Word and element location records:

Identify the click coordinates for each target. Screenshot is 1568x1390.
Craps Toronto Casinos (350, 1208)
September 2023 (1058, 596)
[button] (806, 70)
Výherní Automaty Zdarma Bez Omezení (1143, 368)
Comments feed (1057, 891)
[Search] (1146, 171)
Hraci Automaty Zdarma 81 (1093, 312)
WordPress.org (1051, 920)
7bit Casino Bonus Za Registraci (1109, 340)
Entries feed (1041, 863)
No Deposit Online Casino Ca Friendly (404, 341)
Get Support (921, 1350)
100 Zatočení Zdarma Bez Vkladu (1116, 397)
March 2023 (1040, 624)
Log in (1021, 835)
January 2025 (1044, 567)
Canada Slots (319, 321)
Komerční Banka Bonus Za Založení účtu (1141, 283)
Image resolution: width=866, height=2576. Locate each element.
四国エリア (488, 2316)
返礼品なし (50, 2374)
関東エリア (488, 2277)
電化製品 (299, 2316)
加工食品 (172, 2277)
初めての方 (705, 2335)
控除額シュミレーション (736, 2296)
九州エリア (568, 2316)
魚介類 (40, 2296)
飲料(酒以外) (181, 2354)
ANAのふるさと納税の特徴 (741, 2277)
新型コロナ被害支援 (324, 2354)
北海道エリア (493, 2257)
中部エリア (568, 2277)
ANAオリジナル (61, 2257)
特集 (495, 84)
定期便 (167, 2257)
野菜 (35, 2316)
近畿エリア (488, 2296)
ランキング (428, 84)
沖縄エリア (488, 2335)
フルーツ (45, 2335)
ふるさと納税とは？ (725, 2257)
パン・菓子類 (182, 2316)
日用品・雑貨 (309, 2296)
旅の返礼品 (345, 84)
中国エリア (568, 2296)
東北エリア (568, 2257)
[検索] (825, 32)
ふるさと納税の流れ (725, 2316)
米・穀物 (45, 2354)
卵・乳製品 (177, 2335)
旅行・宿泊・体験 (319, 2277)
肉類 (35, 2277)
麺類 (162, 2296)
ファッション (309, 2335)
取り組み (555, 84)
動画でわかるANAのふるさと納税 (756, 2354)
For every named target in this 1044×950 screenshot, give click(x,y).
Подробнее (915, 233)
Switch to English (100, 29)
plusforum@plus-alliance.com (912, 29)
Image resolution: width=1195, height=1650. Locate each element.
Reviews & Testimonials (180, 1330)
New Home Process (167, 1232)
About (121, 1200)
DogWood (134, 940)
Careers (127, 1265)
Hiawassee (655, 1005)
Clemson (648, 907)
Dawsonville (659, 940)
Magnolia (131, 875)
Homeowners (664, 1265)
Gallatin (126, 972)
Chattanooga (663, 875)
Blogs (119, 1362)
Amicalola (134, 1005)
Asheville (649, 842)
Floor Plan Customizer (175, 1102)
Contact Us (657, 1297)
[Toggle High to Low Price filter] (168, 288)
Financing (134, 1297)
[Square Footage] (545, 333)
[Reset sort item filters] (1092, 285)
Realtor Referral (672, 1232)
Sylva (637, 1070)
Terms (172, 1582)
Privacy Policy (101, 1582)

■ GIVEN TASK
Return every line of the material above unchanged, from the first line to the last.

■ RESPONSE
Identify the click coordinates for each target. Screenshot is 1568x1390.
Craps Toronto Casinos (350, 1208)
September 2023 (1058, 596)
[button] (806, 70)
Výherní Automaty Zdarma Bez Omezení (1143, 368)
Comments feed (1057, 891)
[Search] (1146, 171)
Hraci Automaty Zdarma 81 (1093, 312)
WordPress.org (1051, 920)
7bit Casino Bonus Za Registraci (1109, 340)
Entries feed (1041, 863)
No Deposit Online Casino Ca Friendly (404, 341)
Get Support (921, 1350)
100 Zatočení Zdarma Bez Vkladu (1116, 397)
March 2023 (1040, 624)
Log in (1021, 835)
January 2025 (1044, 567)
Canada Slots (319, 321)
Komerční Banka Bonus Za Založení účtu (1141, 283)
Image resolution: width=866, height=2576. Locate each element.
四国エリア (488, 2316)
返礼品なし (50, 2374)
関東エリア (488, 2277)
電化製品 (299, 2316)
加工食品 (172, 2277)
初めての方 (705, 2335)
控除額シュミレーション (736, 2296)
九州エリア (568, 2316)
魚介類 (40, 2296)
飲料(酒以外) (181, 2354)
ANAのふるさと納税の特徴 (741, 2277)
新型コロナ被害支援 (324, 2354)
北海道エリア (493, 2257)
中部エリア (568, 2277)
ANAオリジナル (61, 2257)
特集 (495, 84)
定期便 (167, 2257)
野菜 (35, 2316)
近畿エリア (488, 2296)
ランキング (428, 84)
沖縄エリア (488, 2335)
フルーツ (45, 2335)
ふるさと納税とは？ (725, 2257)
パン・菓子類 (182, 2316)
日用品・雑貨 (309, 2296)
旅の返礼品 (345, 84)
中国エリア (568, 2296)
東北エリア (568, 2257)
[検索] (825, 32)
ふるさと納税の流れ (725, 2316)
米・穀物 (45, 2354)
卵・乳製品 (177, 2335)
旅行・宿泊・体験 (319, 2277)
肉類 (35, 2277)
麺類 (162, 2296)
ファッション (309, 2335)
取り組み (555, 84)
動画でわかるANAのふるさと納税 (756, 2354)
For every named target in this 1044×950 screenshot, give click(x,y).
Подробнее (915, 233)
Switch to English (100, 29)
plusforum@plus-alliance.com (912, 29)
Image resolution: width=1195, height=1650. Locate each element.
Reviews & Testimonials (180, 1330)
New Home Process (167, 1232)
About (121, 1200)
DogWood (134, 940)
Careers (127, 1265)
Hiawassee (655, 1005)
Clemson (648, 907)
Dawsonville (659, 940)
Magnolia (131, 875)
Homeowners (664, 1265)
Gallatin (126, 972)
Chattanooga (663, 875)
Blogs (119, 1362)
Amicalola (134, 1005)
Asheville (649, 842)
Floor Plan Customizer (175, 1102)
Contact Us (657, 1297)
[Toggle High to Low Price filter] (168, 288)
Financing (134, 1297)
[Square Footage] (545, 333)
[Reset sort item filters] (1092, 285)
Realtor Referral (672, 1232)
Sylva (637, 1070)
Terms (172, 1582)
Privacy Policy (101, 1582)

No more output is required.